Решаю разворотом вправо кратчайшим путем выйти на свою территорию, но тут же отказываюсь от этого намерения: на пути – огненная завеса. Даю команду на левый разворот, чтобы выскочить над морем. Мельком взглянул вправо, и в этот миг словно кто-то ножом полоснул по сердцу: от прямого попадания снаряда отваливается полфюзеляжа самолета первого ведомого, и машина камнем падает на землю. Вдвоем с младшим лейтенантом Николаем Лебедевым, прокладывая путь пушечно-пулеметным огнем, идем к морю. Оно уже совсем близко, сейчас нырнем вниз, за крутым берегом прижмемся к самой воде и – на свою территорию! Но самолет Лебедева настигает зенитный снаряд, и я успеваю услышать в последний раз голос Николая:
– Прощайте, умираю за Родину!
Я видел, как Николай резко развернул самолет вправо и пошел на стреляющую батарею. В голубое небо взметнулся огромный черный взрыв… Наконец, подо мной море. Иду вдоль обрывистого берега на такой высоте, чтобы только не коснуться воды. Зенитки стрелять по мне не могут. Вот и своя территория. Выскочил на сушу и не успел прийти в себя, как слышу Вершинина:
– Нас атакуют два «худых», один в хвосте!
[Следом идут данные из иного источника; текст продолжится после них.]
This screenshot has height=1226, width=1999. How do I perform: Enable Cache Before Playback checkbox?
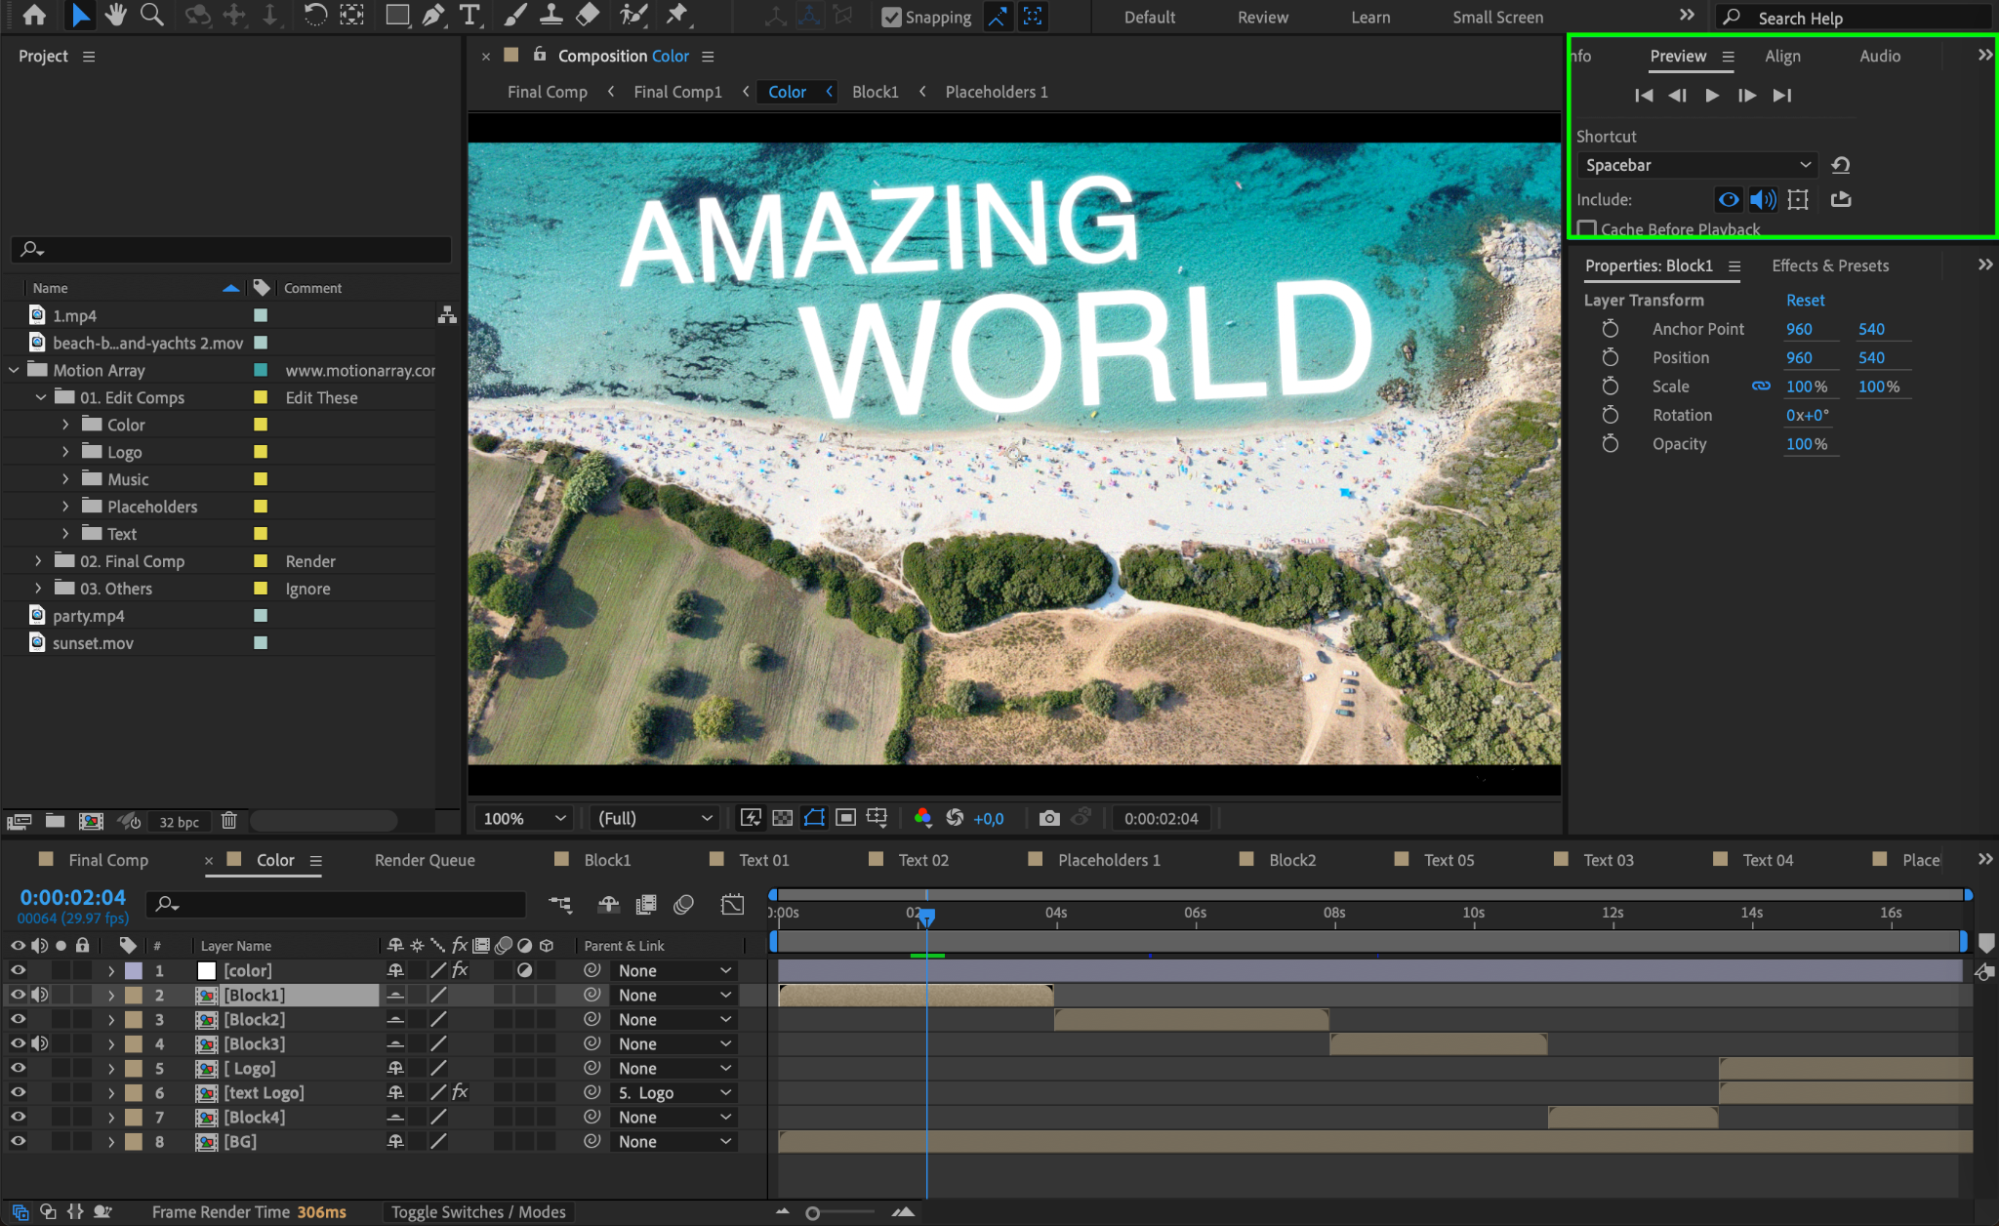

В этот миг слева проскакивает самолет с черным крестом на фюзеляже и резко уходит влево. Машинально ввожу самолет в глубокий левый разворот и посылаю длинную пушечную очередь. Мимо! Атакующий сзади оказался далеко справа.
«Ага, понятно! – думаю, – теперь черта с два вы меня возьмете!»
Подо мной наши траншеи. Становлюсь в глубокий вираж. Левое крыло чертит по земле невидимый круг, правое – уперлось в голубое небо.
«Мессы» попытались атаковать сзади, но безуспешно: радиус моего разворота намного меньше, и немцы никак не возьмут меня на прицел. С земли взметнулось множество огненных пунктиров – это наши пехотинцы открыли дружный огонь по фашистским истребителям. Те круто взмывают вверх, чтобы с высоты повторить атаку. Вот один уже вошел в пикирование, я ближе прижимаюсь к земле и еще больше увеличиваю крен. Смотрю то влево, чтобы не врезаться в землю, то вправо – за пикирующим немцем. С большой дистанции он дал длинную очередь и тут же ушел вверх, трасса прошла далеко справа.
– А, гад, боишься снижаться, чтобы самому в ящик не сыграть, – со злостью крикнул, не знаю и сам для чего.
Второй повторил тот же маневр и с тем же результатом. Затем оба, набрав высоту, ушли в сторону моря.
Горючее уже кончалось, когда я подходил к своему аэродрому. Пришлось садиться с ходу. Заруливаю на стоянку, выключаю мотор и продолжаю сидеть. В кабине тихо-тихо, только слышу монотонное, постепенно утихающее жужжание приборных гироскопов. С трудом поднял руку, чтобы вытереть вспотевшее лицо и замер от удивления: утром так выбрился, что не подкопался бы самый строгий старшина, а сейчас… борода была такая, словно неделю в руках бритвы не держал. Почему она выросла за один полет, пусть разбирается медицина, мне тогда было не до бороды. Полетели вчетвером – пришел один. Что может быть тяжелее, чем терять товарищей в бою?!